Sunday, 3 May 2015

Vitaly Permiakov: "Thine Own of Thine Own": Prayers for Animal Sacrifice in Byzantine and Non-Byzantine Euchologia

While the importance of animal sacrifice in the context of various non- and pre-Christian rituals, including the liturgy of ancient Israel, is without question, the position of animal sacrifice within the Christian liturgical life has often been a precarious one. Thus, for the Byzantine church, canon 99 of the Council in Trullo (692) explicitly forbade what "is done in the land of Armenians": the offering of sacrificial meat and its distribution in the sanctuary.
Nevertheless, the presence of prayers for the sacrificial offerings of animals in Byzantine euchologia (such as Barberini gr. 336, f. 222v-223v), as well as in the Georgian witness to the Jerusalem euchologion (Sinai Georgian O.12) attest to some continuation of sacrificial offerings in Byzantine and non-Byzantine Christian churches. Previous studies of animal offerings in Christianity have focused on the social context for the survival of sacrificial practices in Late Antiquity and Byzantium and scrutinized the reception of this practice by the Armenian Apostolic Church, where it is present as a rite for a "blessing of matał [young (calf)]."

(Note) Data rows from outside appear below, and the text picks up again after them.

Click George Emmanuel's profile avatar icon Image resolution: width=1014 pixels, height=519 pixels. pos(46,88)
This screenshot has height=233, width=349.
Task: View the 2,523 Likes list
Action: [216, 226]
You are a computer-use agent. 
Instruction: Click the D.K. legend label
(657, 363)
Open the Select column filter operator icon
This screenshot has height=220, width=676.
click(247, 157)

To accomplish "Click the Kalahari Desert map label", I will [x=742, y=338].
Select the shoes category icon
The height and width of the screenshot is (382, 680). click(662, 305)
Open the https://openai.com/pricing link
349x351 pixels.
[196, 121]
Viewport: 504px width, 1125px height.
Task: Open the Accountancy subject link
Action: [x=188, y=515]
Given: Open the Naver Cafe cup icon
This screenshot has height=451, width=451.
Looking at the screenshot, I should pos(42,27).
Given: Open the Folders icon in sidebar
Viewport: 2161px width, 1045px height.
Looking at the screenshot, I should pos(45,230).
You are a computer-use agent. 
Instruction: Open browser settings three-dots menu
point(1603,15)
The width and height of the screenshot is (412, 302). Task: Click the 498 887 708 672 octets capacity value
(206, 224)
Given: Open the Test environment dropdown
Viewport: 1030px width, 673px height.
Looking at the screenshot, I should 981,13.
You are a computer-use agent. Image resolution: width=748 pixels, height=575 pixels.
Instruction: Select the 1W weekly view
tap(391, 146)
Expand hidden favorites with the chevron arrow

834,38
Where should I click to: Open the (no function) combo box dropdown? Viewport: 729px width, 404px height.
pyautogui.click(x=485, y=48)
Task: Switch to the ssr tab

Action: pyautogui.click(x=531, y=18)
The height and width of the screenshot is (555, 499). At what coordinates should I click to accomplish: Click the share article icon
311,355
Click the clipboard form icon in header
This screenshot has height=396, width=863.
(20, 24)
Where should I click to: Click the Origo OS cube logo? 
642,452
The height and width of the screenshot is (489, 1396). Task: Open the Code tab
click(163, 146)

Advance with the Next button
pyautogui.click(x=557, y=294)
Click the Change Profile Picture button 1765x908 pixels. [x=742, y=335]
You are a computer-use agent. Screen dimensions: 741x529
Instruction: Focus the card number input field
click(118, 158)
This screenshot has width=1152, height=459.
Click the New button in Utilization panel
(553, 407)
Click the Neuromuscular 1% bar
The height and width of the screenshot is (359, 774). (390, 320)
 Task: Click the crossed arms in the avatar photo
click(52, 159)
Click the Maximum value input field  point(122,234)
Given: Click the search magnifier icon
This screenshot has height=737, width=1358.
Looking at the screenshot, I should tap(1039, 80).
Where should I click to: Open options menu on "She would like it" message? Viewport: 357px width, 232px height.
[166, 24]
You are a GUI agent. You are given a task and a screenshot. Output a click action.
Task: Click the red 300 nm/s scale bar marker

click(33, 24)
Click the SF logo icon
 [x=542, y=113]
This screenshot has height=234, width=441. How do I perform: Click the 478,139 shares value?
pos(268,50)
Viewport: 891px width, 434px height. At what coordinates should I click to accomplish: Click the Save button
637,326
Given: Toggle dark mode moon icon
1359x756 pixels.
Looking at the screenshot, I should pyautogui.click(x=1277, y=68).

This paper will examine the prayers for the animal sacrifice that are found in the euchologia of the traditions other than that of the Armenian church - primarily, the Byzantine and Jerusalem euchologia. It will focus on the theological content of these prayers and, by comparing different regional traditions of the liturgy, will try to discern the specific liturgical setting of such prayers in the liturgical year and in the cycle of Christian life.